17 April 2008

Issues with Multi Height Cell Placement in Multi Vt Flow

Creating the reference libraries

There are two reference libraries required. One is low Vt cell library and another is high Vt cell library. These libraries have two different height cells. Reference libraries are created as per the standard synopsys flow. Library creation flow is given in Figure 1. Read_lib command is used for this purpose. As TF and LEF files are available TF+LEF option is chosen for library creation. After the completion of the physical library preparation steps, logical libraries are prepared.





Figure 1 Library preparation command window


Different Unit Tile Creation

The unit tile height of lvt cells is 2.52 µ and hvt cells are 1.96 µ. Hence two separate unit tiles have to be created and should be added in the technology file. Hvt reference library is created with the unit tile name “unit” and lvt reference library is created with unit tile name “lvt_unit”. By default “unit” tile is defined in technology file and the other unit tile “lvt_unit” is also added to the technology file.



Figure 2. Tile height specifications in library preparation


Floor Planning

70% of the core utilization is provided. Aspect ratio is kept at 1. Rows are flipped, double backed and made channel less. No Top Design Format (TDF) file is selected as default placement of the IO pins are considered. Since we have multi height cells in the reference library separate placement rows have to be provided for two different unit tiles. The core area is divided into two separate unit tile section providing larger area for Hvt unit tile as shown in the Figure 3.

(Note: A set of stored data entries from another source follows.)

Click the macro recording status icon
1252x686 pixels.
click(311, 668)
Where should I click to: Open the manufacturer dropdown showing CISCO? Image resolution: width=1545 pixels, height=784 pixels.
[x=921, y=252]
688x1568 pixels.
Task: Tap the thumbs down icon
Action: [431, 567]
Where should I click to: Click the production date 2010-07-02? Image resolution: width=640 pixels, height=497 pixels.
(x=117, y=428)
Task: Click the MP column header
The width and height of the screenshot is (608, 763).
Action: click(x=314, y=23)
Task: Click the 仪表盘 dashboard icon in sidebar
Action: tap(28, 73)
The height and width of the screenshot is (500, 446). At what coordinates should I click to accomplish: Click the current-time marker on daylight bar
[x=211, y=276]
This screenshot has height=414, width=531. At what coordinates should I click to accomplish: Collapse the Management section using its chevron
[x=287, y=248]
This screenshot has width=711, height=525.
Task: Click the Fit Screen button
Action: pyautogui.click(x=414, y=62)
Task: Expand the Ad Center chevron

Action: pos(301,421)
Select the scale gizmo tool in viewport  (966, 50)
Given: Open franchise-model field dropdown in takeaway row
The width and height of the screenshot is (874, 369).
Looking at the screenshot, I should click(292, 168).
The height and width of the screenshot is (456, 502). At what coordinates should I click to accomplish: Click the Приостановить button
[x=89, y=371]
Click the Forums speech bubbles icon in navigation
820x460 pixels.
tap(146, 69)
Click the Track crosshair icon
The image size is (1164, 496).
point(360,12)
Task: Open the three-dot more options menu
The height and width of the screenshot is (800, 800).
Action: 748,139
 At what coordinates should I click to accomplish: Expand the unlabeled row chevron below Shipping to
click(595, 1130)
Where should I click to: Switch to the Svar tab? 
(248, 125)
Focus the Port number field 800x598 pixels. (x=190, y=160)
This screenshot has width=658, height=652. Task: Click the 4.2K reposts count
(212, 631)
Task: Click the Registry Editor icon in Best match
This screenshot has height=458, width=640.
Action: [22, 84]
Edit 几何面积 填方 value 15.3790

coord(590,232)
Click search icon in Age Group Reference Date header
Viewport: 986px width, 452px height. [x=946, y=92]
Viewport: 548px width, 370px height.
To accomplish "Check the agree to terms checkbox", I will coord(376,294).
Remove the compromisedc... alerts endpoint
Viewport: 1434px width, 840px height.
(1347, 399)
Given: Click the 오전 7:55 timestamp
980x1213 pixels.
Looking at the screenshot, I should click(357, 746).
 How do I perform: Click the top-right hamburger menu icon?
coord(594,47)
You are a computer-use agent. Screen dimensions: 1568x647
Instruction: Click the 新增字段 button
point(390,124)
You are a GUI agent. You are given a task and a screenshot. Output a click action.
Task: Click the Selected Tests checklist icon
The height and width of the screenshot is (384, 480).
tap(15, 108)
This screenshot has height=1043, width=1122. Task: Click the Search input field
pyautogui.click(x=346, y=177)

Figure 3. Different unit tile placement

First as per the default floor planning flow rows are constructed with unit tile. Later rows are deleted from the part of the core area and new rows are inserted with the tile “lvt_unit”. Improper allotment of area can give rise to congestion. Some iteration of trial and error experiments were conducted to find best suitable area for two different unit tiles. The “unit” tile covers 44.36% of core area while “lvt_unit” 65.53% of the core area. PR summary report of the design after the floor planning stage is provided below.


PR Summary:

Number of Module Cells: 70449

Number of Pins: 368936

Number of IO Pins: 298

Number of Nets: 70858

Average Pins Per Net (Signal): 3.20281

Chip Utilization:

Total Standard Cell Area: 559367.77

Core Size: width 949.76, height 947.80; area 900182.53

Chip Size: width 999.76, height 998.64; area 998400.33

Cell/Core Ratio: 62.1394%

Cell/Chip Ratio: 56.0264%

Number of Cell Rows: 392


Placement Issues with Different Tile Rows


Legal placement of the standard cells is automatically taken care by Astro tool as two separate placement area is defined for multi heighten cells. Corresponding tile utilization summary is provided below.


PR Summary:

[Tile Utilization]

============================================================

unit 257792 114353 44.36%

lvt_unit 1071872 702425 65.53%

============================================================

But this method of placement generates unacceptable congestion around the junction area of two separate unit tile sections. The congestion map is shown in Figure 4.




Figure 4. Congestion

There are two congestion maps. One is related to the floor planning with aspect ratio 1 and core utilization of 70%. This shows horizontal congestion over the limited value of one all over the core area meaning that design can’t be routed at all. Hence core area has to be increased by specifying height and width. The other congestion map is generated with the floor plan wherein core area is set to 950 µm. Here we can observe although congestion has reduced over the core area it is still a concern over the area wherein two different unit tiles merge as marked by the circle. But design can be routable and can be carried to next stages of place and route flow provided timing is met in subsequent implementation steps.


Tighter timing constraints and more interrelated connections of standard cells around the junction area of different unit tiles have lead to more congestion. It is observed that increasing the area isn't a solution to congestion. In addition to congestion, situation verses with the timing optimization effort by the tool. Timing target is not able to meet. Optimization process inserts several buffers around the junction area and some of them are placed illegally due to the lack of placement area.


Corresponding timing summary is provided below:


Timing/Optimization Information:

[TIMING]

Setup Hold Num Num

Type Slack Num Total Target Slack Num Trans MaxCap Time

========================================================

A.PRE -3.491 3293 -3353.9 0.100 10000.000 0 8461 426 00:02:26

A.IPO -0.487 928 -271.5 0.100 10000.000 0 1301 29 00:01:02

A.IPO -0.454 1383 -312.8 0.100 10000.000 0 1765 36 00:01:57

A.PPO -1.405 1607 -590.9 0.100 10000.000 0 2325 32 00:00:58

A.SETUP -1.405 1517 -466.4 0.100 -0.168 6550 2221 31 00:04:10

========================================================


Since the timing is not possible to meet design has to be abandoned from subsequent steps. Hence in a multi vt design flow cell library with multi heights are not preferred.